A pesar de considerarse una consumidora moderada en comparación al resto del grupo, McVie reconocía en el programa de radio Desert Island Discs: “No sé si habría escrito Songbird si no me hubiese metido un par de tiros de cocaína y media botella de champán. O si se habría escrito alguna de las canciones que estaban en ese álbum, creo que todos estábamos puestísimos”. En cualquier caso, ella salió mejor parada que Stevie, desenganchándose durante su retiro a Suiza para grabar su primer disco en solitario en 1984 mientras su compañera tuvo que recurrir dos años más tarde al centro desintoxicación Betty Ford y posteriormente desarrolló una dependencia aún más fuerte con el Klonopin (un sedante).

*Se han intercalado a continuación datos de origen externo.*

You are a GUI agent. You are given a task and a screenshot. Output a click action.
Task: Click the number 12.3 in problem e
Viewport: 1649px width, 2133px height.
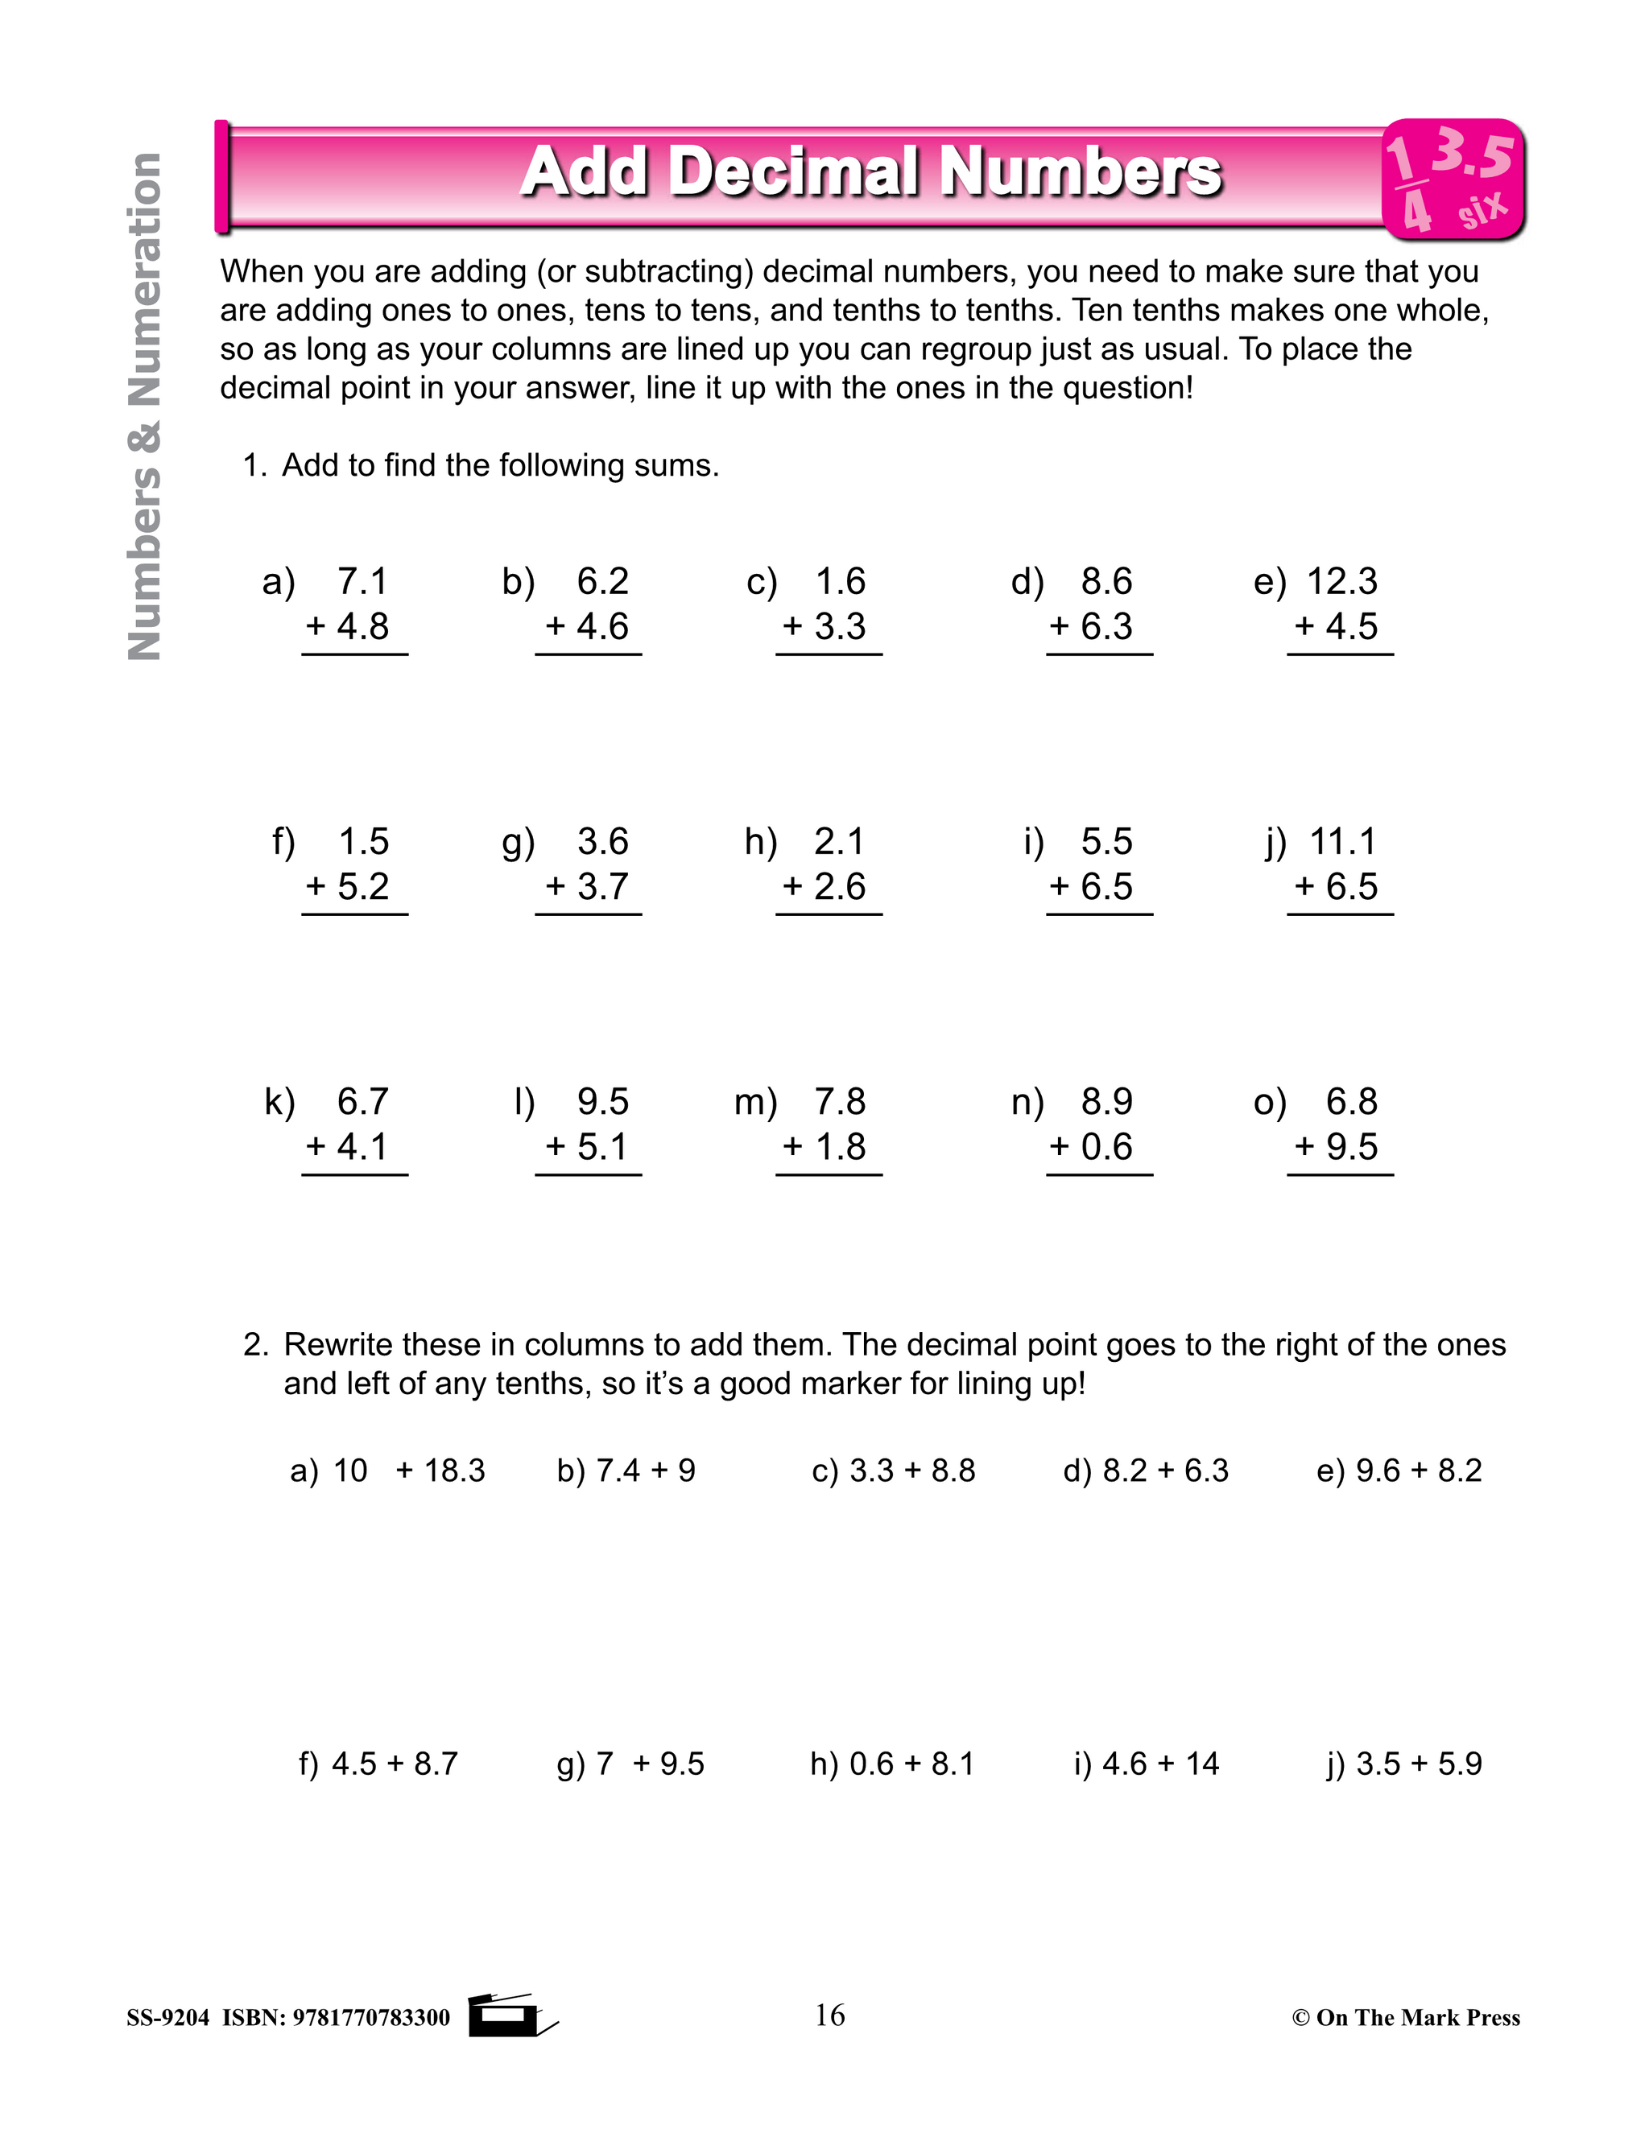[x=1341, y=582]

 “En el escenario estábamos bien, pero fuera de él todo el mundo estaba bastante enfadado. La mayoría de las noches Chris y yo nos íbamos a cenar solas, abajo en el hotel, con seguridad en la puerta”, narraba Stevie Nicks sobre las giras posteriores a Rumours. Lo hacía en la entrevista a The Guardian de 2014 ya mencionada que dieron de manera conjunta ambas artistas cuando hicieron su primera gira de reunión con la formación al completo; 15 años después de la salida de Christine McVie para cumplir lo que ella misma denominaría como su “delirio de querer ser una campesina inglesa” retirada en su mansión de Kent.

 También entonces, ambas compositoras, que son la firma detrás de la mayoría de los grandes éxitos del grupo –esto quedó patente con la publicación de sus Greatest Hits en 1988, que incluye 16 canciones de las cuales ocho cuentan con la autoría o coautoría de McVie y cuatro con la de Nicks, frente a las tres de Buckingham– reflexionaban sobre la disparidad que la vida en la carretera marcó entre ellos y ellas en lo personal y profesional. Ellas optaron por dejar a sus novios en casa para evitar dramas con sus ex entre bambalinas y aquello dificultó su planificación familiar. «Nunca hubo hijos [para mí]», decía Christine. «Siempre estuvo mi carrera de por medio. Era una opción u otra, y Stevie dirá lo mismo. Los chicos se iban y tenían hijos, pero para nosotras era un poco difícil hacerlo. Así que no pudo suceder. Tampoco nunca encontré al hombre adecuado. No por falta de intentos”. Como diría Tim Jonze, el periodista que se encargó de recoger el testimonio del reencuentro entre las dos amigas, “el pragmatismo, y la sensación de que ambas estaban realmente por encima de esas cosas mezquinas, parece haber mantenido a las dos mujeres sanas, y probablemente a la banda unida”.

Stevie Nicks, John McVie y Christine McVi, de Fleetwood Mac. Foto: Getty

 En una de sus últimas entrevistas, que dio el pasado junio a Rolling Stone con motivo de la presentación de su trabajo Songbird (A Solo Collection), habiendo pasado por una segunda gira de reunión con Fleetwood Mac entre 2018 y 2019 en la que Lindsey Buckingham no participó, Christine contaba que la distancia había vuelto a enfriar la relación con la banda y con Stevie: «Cuando estuvimos en la última gira nos comunicamos mucho. Siempre nos sentábamos una al lado de la otra en el avión y nos llevábamos muy bien. Pero desde que la banda se separó, no he vuelto a hablar con ella”. Con la artista inglesa fallecida repentinamente tras una breve enfermedad desconocida que ha pillado a los miembros de Fleetwood Mac por sorpresa, Nicks le dedica estas palabras: “Te veo en el otro lado, mi amor. No me olvides”.